Whatever be the claims, AI models can NOT actually see
The latest generation of AI models, including GPT-4o and Gemini 1.5 Pro, marketed as "multimodal" for their ability to understand images, audio, and text, may not truly "see" as expected. A recent study by Auburn University and the University of Alberta, found these models struggled with simple visual tasks, like identifying overlapping shapes or counting pentagons in images. Co-author Anh Nguyen stated, "Our seven tasks are extremely simple, where humans would perform at 100% accuracy...but they (AIs) are currently NOT."
Complexity impacts AI models' performance
The study revealed that increasing complexity in these tasks significantly impacted the models' performance. For instance, while all models correctly identified five interlocking circles 100% of the time, adding one more circle led to a substantial drop in accuracy. Nguyen suggested this could be due to the prominence of a five-circle image (the Olympic Rings) in their training data. He stated, "Currently, there is no technology to visualize exactly what a model is seeing."

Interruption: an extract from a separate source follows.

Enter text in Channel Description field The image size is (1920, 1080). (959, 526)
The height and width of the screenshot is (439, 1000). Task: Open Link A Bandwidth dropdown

Extracting abstract visual information, not judgments
Nguyen speculated that these models aren't exactly blind but extract approximate and abstract visual information from an image. However, they do lack the ability to make visual judgments. He explained: "Their behavior is a complex function of the input text prompt, input image, and many billions of weights." Despite their limitations, these 'visual' AI models are likely highly accurate at interpreting human actions and expressions or photos of everyday objects and situations.
'Visual' AI models don't 'see' traditionally
The research underscores that these 'visual' AI models do not "see" in the traditional sense, despite marketing claims suggesting otherwise. This finding challenges the perception of these models as truly multimodal and capable of understanding images in the same way humans do.